Somalis hold processions for Prophet Muhammad’s birthday despite militant threats
Somalia Brings the Prophet’s Birthday Back Into the Sun
Streets of Mogadishu turn green and white
- Advertisement -
Before dawn on Thursday, Mogadishu’s sea breeze carried a different kind of chorus. It rose from mosques and courtyards, from balconies draped with fabric the color of limes and spring leaves. By midmorning, the capital’s streets swelled with thousands of worshippers—many young and dressed in white—waving bright green flags and singing devotional poetry in the rolling cadence of Somali Arabic. Loudspeakers crackled with Quranic recitation. Drums fell into rhythm. The city’s usual improvisation of traffic slowed as crowds moved like a tide through roundabouts and side streets.
Somalia marked the Prophet Muhammad’s birthday—Mawlid—with a government-declared public holiday, reviving an old tradition of public festivity that extremists once tried to erase. The Ministry of Labor and Social Affairs, citing piety and religious observance, ordered a nationwide day off for both public and private workers. In a capital stitched together by risk and resilience, the choice felt both cultural and political: a statement that public life belongs again to the public.

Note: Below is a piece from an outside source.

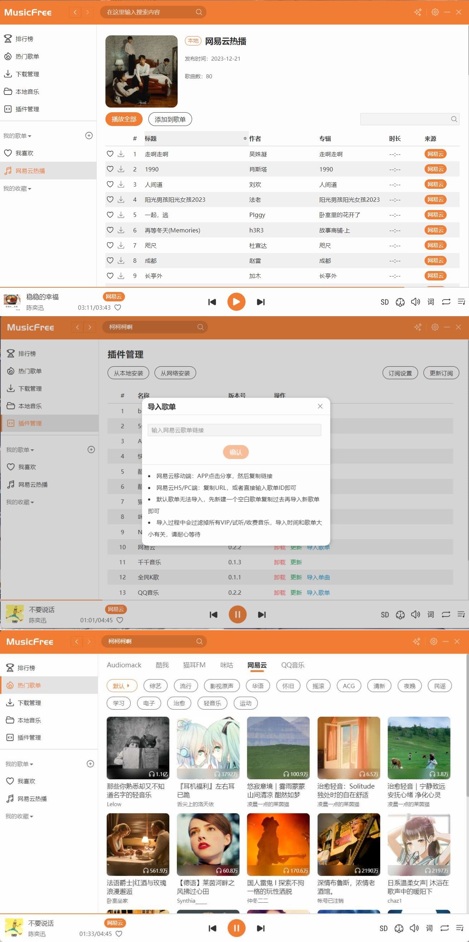Like 稳稳的幸福 with the heart beside the time

click(x=118, y=308)
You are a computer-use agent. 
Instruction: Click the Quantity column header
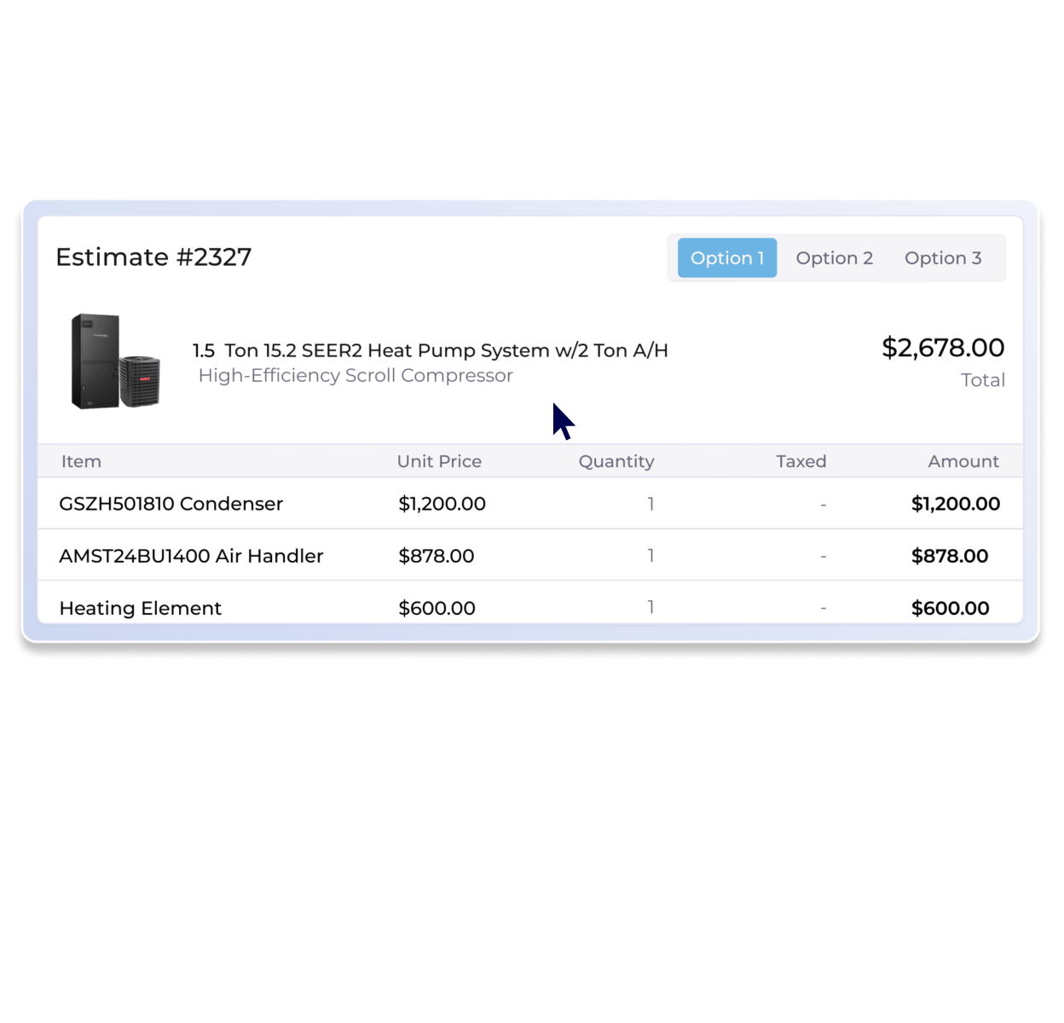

Security forces watched from the edges—rifles slung, eyes scanning the open space of celebration—unable, or perhaps unwilling, to interrupt the joyful pitch. Young people livestreamed the processions to relatives in Minneapolis, London, Toronto—diaspora touchpoints that so often make the city’s pulse audible far from the Indian Ocean coast. “To those who oppose this celebration, I say, ‘fear God,’” said Sheikh Abati Abba Nur, a Sufi scholar, squeezing his prayer beads between thumb and forefinger. “This is the month in which our prophet was born, and celebrating it does not contradict Islamic teachings.”
A festival once silenced
Mawlid is part of Somalia’s inheritance, carried for generations by Sufi orders like the Qadiriyya. It is the old night of qasidah, of praise poetry rising from courtyards where men and women kept time by clapping, of children memorizing the Barzanji and trading dates at the end. The public face of that tradition was pushed into the shadows during the ascent of al-Shabab, the al-Qaida-linked militant group that banned Mawlid as religious “innovation.” Those were the years when much of the city’s devotional life scattered indoors—or fell silent altogether—under threat of punishment.

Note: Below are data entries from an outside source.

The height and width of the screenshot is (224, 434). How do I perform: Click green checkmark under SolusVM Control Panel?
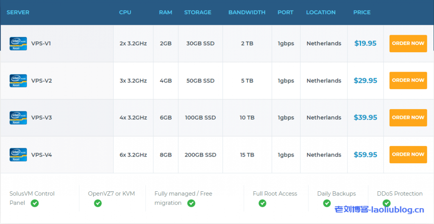coord(35,203)
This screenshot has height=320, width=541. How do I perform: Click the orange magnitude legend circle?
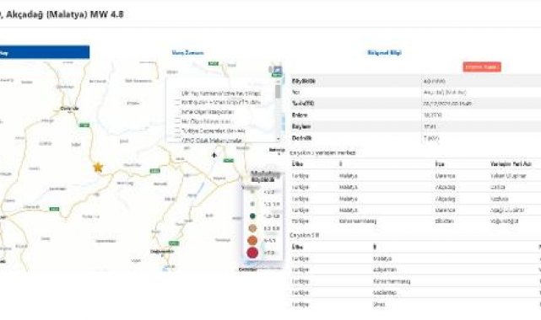coord(252,240)
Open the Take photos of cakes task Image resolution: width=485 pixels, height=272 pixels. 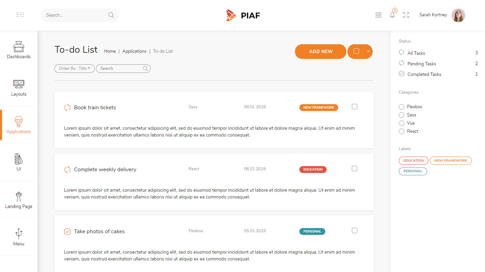[99, 231]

Militants were driven out of Mogadishu in 2011, but insecurity never disappeared, and the retaking of public space has been halting and hard-won. Each year since, the celebrations have stretched another block or two. Each year, the police cordon moves outward just a bit. Thursday’s holiday felt like the clearest official nod yet that the city’s religious calendar is no longer dictated by fear.
Debate within the faith
Not everyone welcomed the decree. “Muhammad’s birthday was not celebrated in the prophet’s lifetime,” said Sheikh Abdurahman Diriye, a Wahhabi scholar, echoing the conservative argument that honoring the prophet should avoid forms not explicitly practiced by him. This disagreement—whether the Mawlid is veneration or innovation—is not new, and in Somalia it is not purely academic. Sufi communities suffered under militant rule precisely because their rituals and poetry invite a more mystical reading of Islamic devotion.
Yet, for many ordinary Somalis, the day is more intimate than doctrinal. “People are beginning to recognize the importance of this day as they shed ignorance,” said Fadumo Abdulkadir, standing with her daughters near a mosque gate festooned with green ribbon. She described the Mawlid she remembers from her childhood: the smell of cardamom tea, the sound of elders’ voices braiding scripture into song. “We lost so much during the war. This brings back who we are.”
The politics of a holiday
Public holidays are rarely just days off. In fragile states, they are markers of identity and legitimacy. Somalia’s foreign-backed government, locked in a long fight against al-Shabab and struggling to convince citizens it can provide both security and services, also governs the symbolic realm: which commemorations get the green light, which processions receive police support, which rituals are given a national embrace. Declaring Mawlid a holiday aligns the state with a long local tradition and the communities that carry it, even as it risks criticism from literalist clerics suspicious of devotional exuberance.
That tension stretches well beyond Somalia’s borders. Across the Muslim world, the Mawlid’s public status varies by place and politics. In Egypt and Morocco, sweets and parades mark the day. In parts of West Africa, especially Senegal and Mauritania, Sufi brotherhoods anchor civic life and the Mawlid is a major event. In Saudi Arabia, by contrast, the conservative doctrine known as Wahhabism—and its influence—informs the absence of public celebration. Somalia, navigating its own religious landscape, joins the long list of countries where tradition and modernity spar gently—and sometimes fiercely—over public expressions of faith.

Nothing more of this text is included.